• **EXERCISE REQUIREMENTS**
Down to the last line, restate the material below exactly.
▬▬▬
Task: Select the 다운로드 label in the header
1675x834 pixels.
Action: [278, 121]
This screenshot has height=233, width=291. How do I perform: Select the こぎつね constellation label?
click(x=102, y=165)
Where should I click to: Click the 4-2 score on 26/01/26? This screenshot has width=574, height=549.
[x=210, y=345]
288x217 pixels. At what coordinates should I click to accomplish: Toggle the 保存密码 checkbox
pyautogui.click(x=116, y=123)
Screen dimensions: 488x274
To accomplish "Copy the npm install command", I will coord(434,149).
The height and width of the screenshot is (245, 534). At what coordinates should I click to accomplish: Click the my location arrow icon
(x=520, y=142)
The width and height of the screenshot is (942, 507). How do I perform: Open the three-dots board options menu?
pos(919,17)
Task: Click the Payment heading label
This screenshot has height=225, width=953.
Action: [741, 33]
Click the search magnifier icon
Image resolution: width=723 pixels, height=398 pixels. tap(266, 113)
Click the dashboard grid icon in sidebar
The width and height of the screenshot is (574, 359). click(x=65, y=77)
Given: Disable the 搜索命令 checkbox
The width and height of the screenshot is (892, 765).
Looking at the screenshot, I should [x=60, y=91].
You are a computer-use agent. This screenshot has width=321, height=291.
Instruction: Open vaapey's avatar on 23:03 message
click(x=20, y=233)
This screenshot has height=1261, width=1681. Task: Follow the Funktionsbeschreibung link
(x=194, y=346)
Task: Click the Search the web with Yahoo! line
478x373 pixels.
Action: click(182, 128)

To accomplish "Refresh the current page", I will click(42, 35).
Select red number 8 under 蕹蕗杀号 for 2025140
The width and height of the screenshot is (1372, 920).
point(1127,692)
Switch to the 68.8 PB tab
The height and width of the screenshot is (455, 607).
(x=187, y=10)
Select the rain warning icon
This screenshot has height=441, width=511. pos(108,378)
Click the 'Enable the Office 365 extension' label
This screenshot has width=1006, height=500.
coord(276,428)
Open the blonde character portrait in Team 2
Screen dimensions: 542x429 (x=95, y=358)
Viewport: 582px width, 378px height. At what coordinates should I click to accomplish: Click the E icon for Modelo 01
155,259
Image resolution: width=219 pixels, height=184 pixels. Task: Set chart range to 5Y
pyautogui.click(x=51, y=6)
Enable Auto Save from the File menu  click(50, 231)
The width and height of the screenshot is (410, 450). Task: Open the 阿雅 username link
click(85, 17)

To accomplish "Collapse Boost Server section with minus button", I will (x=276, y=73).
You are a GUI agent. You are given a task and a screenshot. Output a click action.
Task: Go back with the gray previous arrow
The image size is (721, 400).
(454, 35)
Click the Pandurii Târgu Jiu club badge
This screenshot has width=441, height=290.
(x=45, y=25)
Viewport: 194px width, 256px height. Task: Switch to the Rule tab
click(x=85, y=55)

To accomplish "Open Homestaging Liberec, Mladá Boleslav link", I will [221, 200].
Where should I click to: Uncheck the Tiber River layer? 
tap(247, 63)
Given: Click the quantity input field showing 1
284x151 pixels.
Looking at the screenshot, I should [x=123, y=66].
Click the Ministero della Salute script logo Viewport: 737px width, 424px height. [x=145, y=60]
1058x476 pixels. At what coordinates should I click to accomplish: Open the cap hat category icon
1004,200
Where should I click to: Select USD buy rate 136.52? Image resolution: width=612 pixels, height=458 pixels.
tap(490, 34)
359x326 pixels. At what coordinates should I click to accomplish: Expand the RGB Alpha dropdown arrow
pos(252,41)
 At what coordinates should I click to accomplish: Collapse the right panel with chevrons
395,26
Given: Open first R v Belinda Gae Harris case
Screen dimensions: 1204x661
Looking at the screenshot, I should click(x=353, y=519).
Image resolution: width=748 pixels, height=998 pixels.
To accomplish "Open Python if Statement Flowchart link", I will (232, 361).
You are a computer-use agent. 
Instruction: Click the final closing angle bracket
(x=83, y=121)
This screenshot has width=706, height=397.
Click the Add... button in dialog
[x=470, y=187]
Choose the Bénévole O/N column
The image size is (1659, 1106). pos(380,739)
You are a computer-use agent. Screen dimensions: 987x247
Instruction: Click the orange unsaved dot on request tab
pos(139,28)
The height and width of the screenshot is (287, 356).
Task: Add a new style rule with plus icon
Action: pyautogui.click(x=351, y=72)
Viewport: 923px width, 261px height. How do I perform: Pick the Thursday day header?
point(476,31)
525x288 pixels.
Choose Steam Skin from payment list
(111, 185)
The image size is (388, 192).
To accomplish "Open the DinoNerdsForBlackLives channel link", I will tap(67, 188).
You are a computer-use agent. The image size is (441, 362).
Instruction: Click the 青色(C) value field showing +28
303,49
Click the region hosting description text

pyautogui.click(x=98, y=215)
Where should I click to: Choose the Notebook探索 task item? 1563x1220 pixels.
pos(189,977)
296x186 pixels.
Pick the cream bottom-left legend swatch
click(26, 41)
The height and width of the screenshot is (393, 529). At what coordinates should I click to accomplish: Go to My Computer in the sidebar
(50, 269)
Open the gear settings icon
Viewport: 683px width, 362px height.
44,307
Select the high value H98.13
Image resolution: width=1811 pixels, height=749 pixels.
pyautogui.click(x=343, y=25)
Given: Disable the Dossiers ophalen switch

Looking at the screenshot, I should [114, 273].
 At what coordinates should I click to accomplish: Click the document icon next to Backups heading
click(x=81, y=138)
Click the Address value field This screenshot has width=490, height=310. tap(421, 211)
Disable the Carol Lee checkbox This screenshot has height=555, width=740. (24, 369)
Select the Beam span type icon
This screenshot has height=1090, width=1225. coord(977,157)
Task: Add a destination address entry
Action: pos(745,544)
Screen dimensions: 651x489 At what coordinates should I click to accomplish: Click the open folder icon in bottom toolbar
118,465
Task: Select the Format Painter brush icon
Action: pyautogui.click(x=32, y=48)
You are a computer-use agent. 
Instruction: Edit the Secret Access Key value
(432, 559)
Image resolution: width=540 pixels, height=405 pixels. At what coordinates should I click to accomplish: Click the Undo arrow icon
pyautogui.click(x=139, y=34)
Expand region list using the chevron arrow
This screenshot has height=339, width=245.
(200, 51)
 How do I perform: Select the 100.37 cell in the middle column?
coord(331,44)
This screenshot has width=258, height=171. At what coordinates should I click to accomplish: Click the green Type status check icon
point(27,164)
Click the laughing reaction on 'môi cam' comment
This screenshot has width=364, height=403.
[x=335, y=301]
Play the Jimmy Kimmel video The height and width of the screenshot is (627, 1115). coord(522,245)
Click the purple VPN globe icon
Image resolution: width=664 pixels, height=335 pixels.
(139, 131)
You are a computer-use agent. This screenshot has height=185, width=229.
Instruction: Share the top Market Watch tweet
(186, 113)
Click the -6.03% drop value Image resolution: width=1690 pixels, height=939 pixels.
▬▬▬
• **REPLY TO THE TASK**
Task: Select the 다운로드 label in the header
1675x834 pixels.
Action: [278, 121]
This screenshot has height=233, width=291. How do I perform: Select the こぎつね constellation label?
click(x=102, y=165)
Where should I click to: Click the 4-2 score on 26/01/26? This screenshot has width=574, height=549.
[x=210, y=345]
288x217 pixels. At what coordinates should I click to accomplish: Toggle the 保存密码 checkbox
pyautogui.click(x=116, y=123)
Screen dimensions: 488x274
To accomplish "Copy the npm install command", I will coord(434,149).
The height and width of the screenshot is (245, 534). At what coordinates should I click to accomplish: Click the my location arrow icon
(x=520, y=142)
The width and height of the screenshot is (942, 507). How do I perform: Open the three-dots board options menu?
pos(919,17)
Task: Click the Payment heading label
This screenshot has height=225, width=953.
Action: [741, 33]
Click the search magnifier icon
Image resolution: width=723 pixels, height=398 pixels. tap(266, 113)
Click the dashboard grid icon in sidebar
The width and height of the screenshot is (574, 359). click(x=65, y=77)
Given: Disable the 搜索命令 checkbox
The width and height of the screenshot is (892, 765).
Looking at the screenshot, I should [x=60, y=91].
You are a computer-use agent. This screenshot has width=321, height=291.
Instruction: Open vaapey's avatar on 23:03 message
click(x=20, y=233)
This screenshot has height=1261, width=1681. Task: Follow the Funktionsbeschreibung link
(x=194, y=346)
Task: Click the Search the web with Yahoo! line
478x373 pixels.
Action: click(182, 128)

To accomplish "Refresh the current page", I will click(42, 35).
Select red number 8 under 蕹蕗杀号 for 2025140
The width and height of the screenshot is (1372, 920).
point(1127,692)
Switch to the 68.8 PB tab
The height and width of the screenshot is (455, 607).
(x=187, y=10)
Select the rain warning icon
This screenshot has height=441, width=511. pos(108,378)
Click the 'Enable the Office 365 extension' label
This screenshot has width=1006, height=500.
coord(276,428)
Open the blonde character portrait in Team 2
Screen dimensions: 542x429 (x=95, y=358)
Viewport: 582px width, 378px height. At what coordinates should I click to accomplish: Click the E icon for Modelo 01
155,259
Image resolution: width=219 pixels, height=184 pixels. Task: Set chart range to 5Y
pyautogui.click(x=51, y=6)
Enable Auto Save from the File menu  click(50, 231)
The width and height of the screenshot is (410, 450). Task: Open the 阿雅 username link
click(85, 17)

To accomplish "Collapse Boost Server section with minus button", I will (x=276, y=73).
You are a GUI agent. You are given a task and a screenshot. Output a click action.
Task: Go back with the gray previous arrow
The image size is (721, 400).
(454, 35)
Click the Pandurii Târgu Jiu club badge
This screenshot has width=441, height=290.
(x=45, y=25)
Viewport: 194px width, 256px height. Task: Switch to the Rule tab
click(x=85, y=55)

To accomplish "Open Homestaging Liberec, Mladá Boleslav link", I will [221, 200].
Where should I click to: Uncheck the Tiber River layer? 
tap(247, 63)
Given: Click the quantity input field showing 1
284x151 pixels.
Looking at the screenshot, I should [x=123, y=66].
Click the Ministero della Salute script logo Viewport: 737px width, 424px height. [x=145, y=60]
1058x476 pixels. At what coordinates should I click to accomplish: Open the cap hat category icon
1004,200
Where should I click to: Select USD buy rate 136.52? Image resolution: width=612 pixels, height=458 pixels.
tap(490, 34)
359x326 pixels. At what coordinates should I click to accomplish: Expand the RGB Alpha dropdown arrow
pos(252,41)
 At what coordinates should I click to accomplish: Collapse the right panel with chevrons
395,26
Given: Open first R v Belinda Gae Harris case
Screen dimensions: 1204x661
Looking at the screenshot, I should click(x=353, y=519).
Image resolution: width=748 pixels, height=998 pixels.
To accomplish "Open Python if Statement Flowchart link", I will (232, 361).
You are a computer-use agent. 
Instruction: Click the final closing angle bracket
(x=83, y=121)
This screenshot has width=706, height=397.
Click the Add... button in dialog
[x=470, y=187]
Choose the Bénévole O/N column
The image size is (1659, 1106). pos(380,739)
You are a computer-use agent. Screen dimensions: 987x247
Instruction: Click the orange unsaved dot on request tab
pos(139,28)
The height and width of the screenshot is (287, 356).
Task: Add a new style rule with plus icon
Action: pyautogui.click(x=351, y=72)
Viewport: 923px width, 261px height. How do I perform: Pick the Thursday day header?
point(476,31)
525x288 pixels.
Choose Steam Skin from payment list
(111, 185)
The image size is (388, 192).
To accomplish "Open the DinoNerdsForBlackLives channel link", I will tap(67, 188).
You are a computer-use agent. The image size is (441, 362).
Instruction: Click the 青色(C) value field showing +28
303,49
Click the region hosting description text

pyautogui.click(x=98, y=215)
Where should I click to: Choose the Notebook探索 task item? 1563x1220 pixels.
pos(189,977)
296x186 pixels.
Pick the cream bottom-left legend swatch
click(26, 41)
The height and width of the screenshot is (393, 529). At what coordinates should I click to accomplish: Go to My Computer in the sidebar
(50, 269)
Open the gear settings icon
Viewport: 683px width, 362px height.
44,307
Select the high value H98.13
Image resolution: width=1811 pixels, height=749 pixels.
pyautogui.click(x=343, y=25)
Given: Disable the Dossiers ophalen switch

Looking at the screenshot, I should [114, 273].
 At what coordinates should I click to accomplish: Click the document icon next to Backups heading
click(x=81, y=138)
Click the Address value field This screenshot has width=490, height=310. tap(421, 211)
Disable the Carol Lee checkbox This screenshot has height=555, width=740. (24, 369)
Select the Beam span type icon
This screenshot has height=1090, width=1225. coord(977,157)
Task: Add a destination address entry
Action: pos(745,544)
Screen dimensions: 651x489 At what coordinates should I click to accomplish: Click the open folder icon in bottom toolbar
118,465
Task: Select the Format Painter brush icon
Action: pyautogui.click(x=32, y=48)
You are a computer-use agent. 
Instruction: Edit the Secret Access Key value
(432, 559)
Image resolution: width=540 pixels, height=405 pixels. At what coordinates should I click to accomplish: Click the Undo arrow icon
pyautogui.click(x=139, y=34)
Expand region list using the chevron arrow
This screenshot has height=339, width=245.
(200, 51)
 How do I perform: Select the 100.37 cell in the middle column?
coord(331,44)
This screenshot has width=258, height=171. At what coordinates should I click to accomplish: Click the green Type status check icon
point(27,164)
Click the laughing reaction on 'môi cam' comment
This screenshot has width=364, height=403.
[x=335, y=301]
Play the Jimmy Kimmel video The height and width of the screenshot is (627, 1115). coord(522,245)
Click the purple VPN globe icon
Image resolution: width=664 pixels, height=335 pixels.
(139, 131)
You are a computer-use agent. This screenshot has height=185, width=229.
Instruction: Share the top Market Watch tweet
(186, 113)
Click the -6.03% drop value Image resolution: width=1690 pixels, height=939 pixels.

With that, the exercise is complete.